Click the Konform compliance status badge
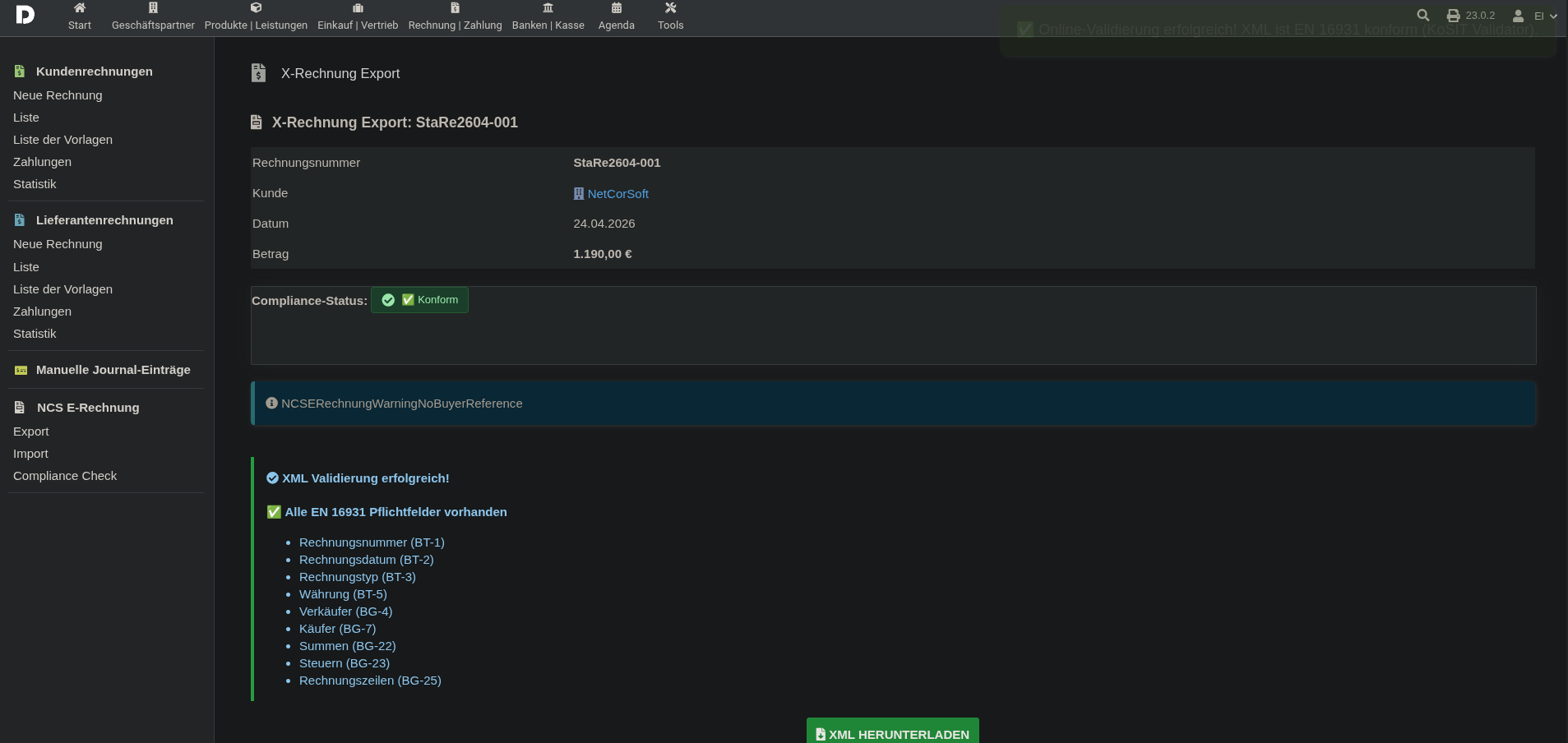(420, 300)
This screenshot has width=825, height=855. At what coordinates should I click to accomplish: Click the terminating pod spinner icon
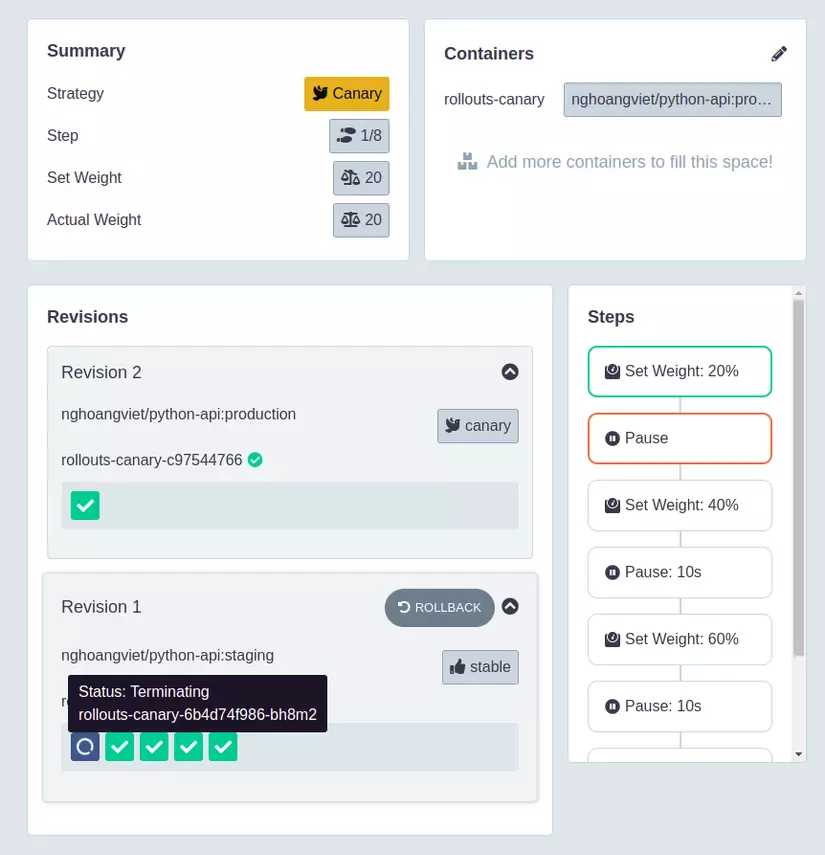[85, 746]
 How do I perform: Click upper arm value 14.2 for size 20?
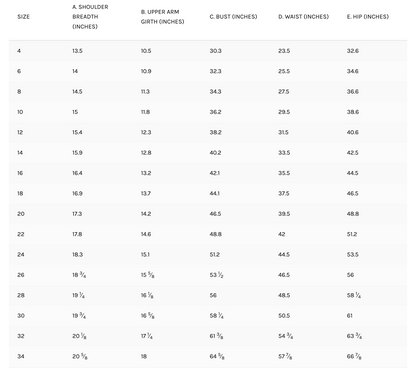[146, 214]
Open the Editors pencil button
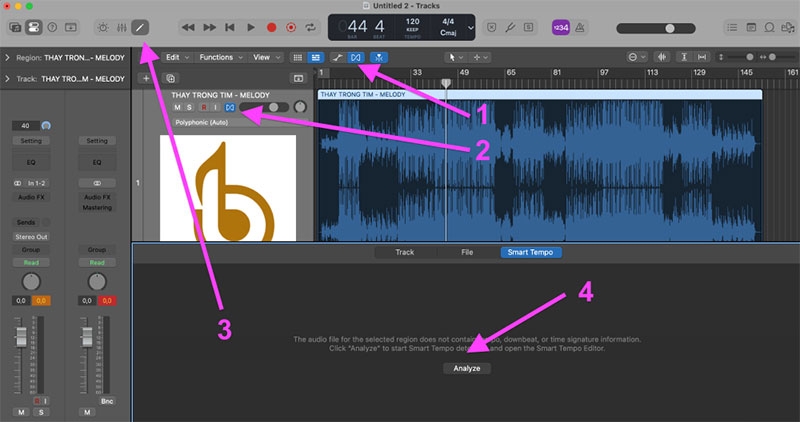This screenshot has height=422, width=800. tap(140, 28)
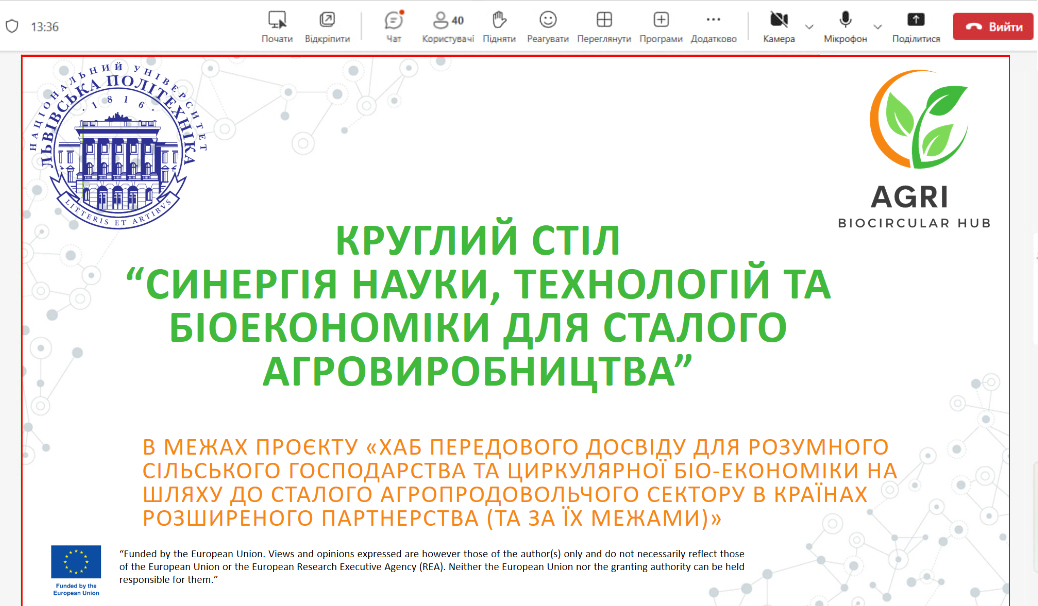Expand Додатково for more options

(x=712, y=21)
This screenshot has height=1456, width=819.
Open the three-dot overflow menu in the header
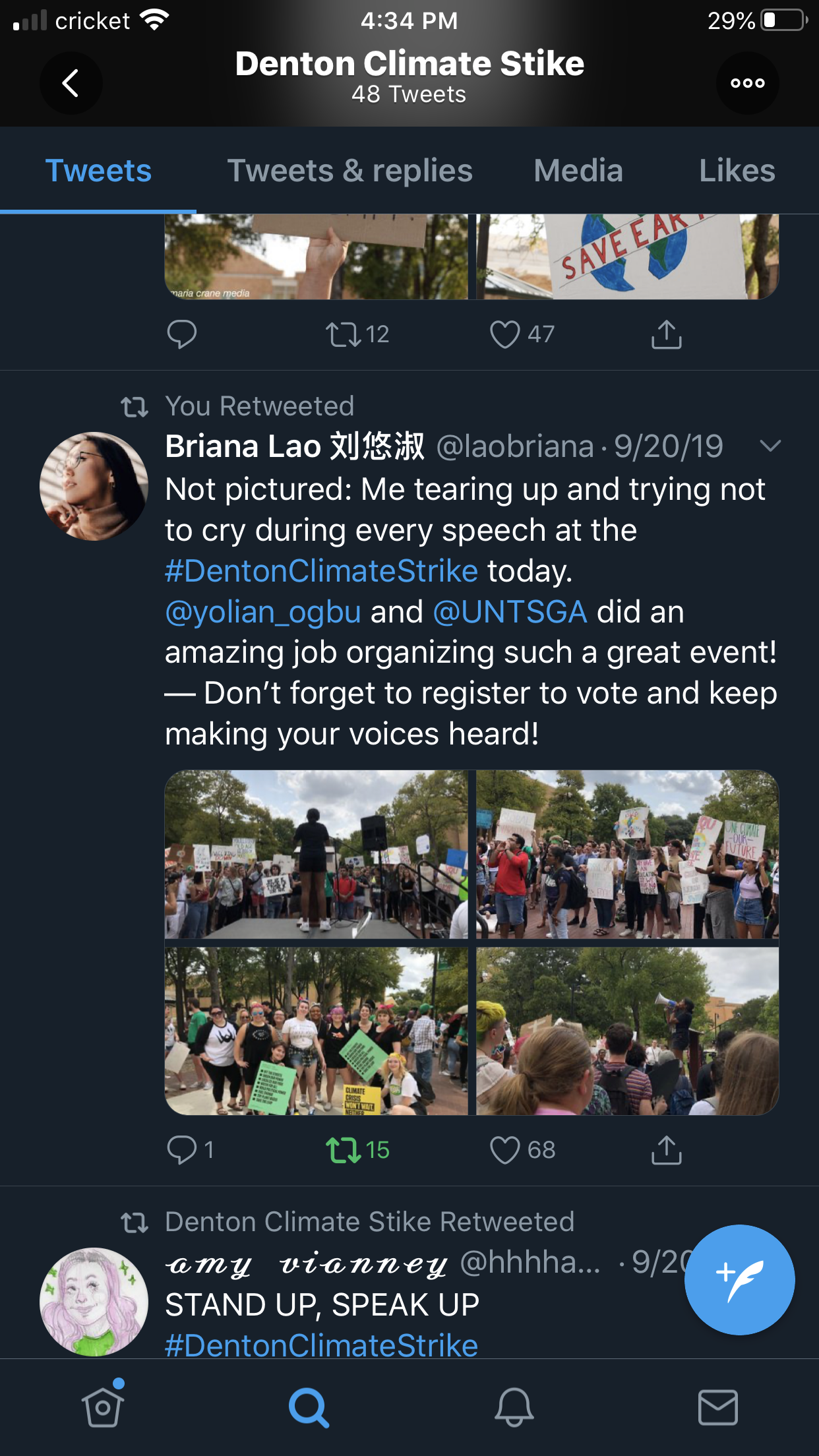[x=747, y=83]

(THE TASK):
All of the records above must be copied exactly, except for the pictures.

(YOUR RESPONSE):
Click the Konform compliance status badge
(420, 300)
This screenshot has width=825, height=855. At what coordinates should I click to accomplish: Click the terminating pod spinner icon
[85, 746]
 How do I perform: Click upper arm value 14.2 for size 20?
[146, 214]
Open the Editors pencil button
This screenshot has height=422, width=800. tap(140, 28)
Expand Додатково for more options

(x=712, y=21)
This screenshot has height=1456, width=819.
Open the three-dot overflow menu in the header
[x=747, y=83]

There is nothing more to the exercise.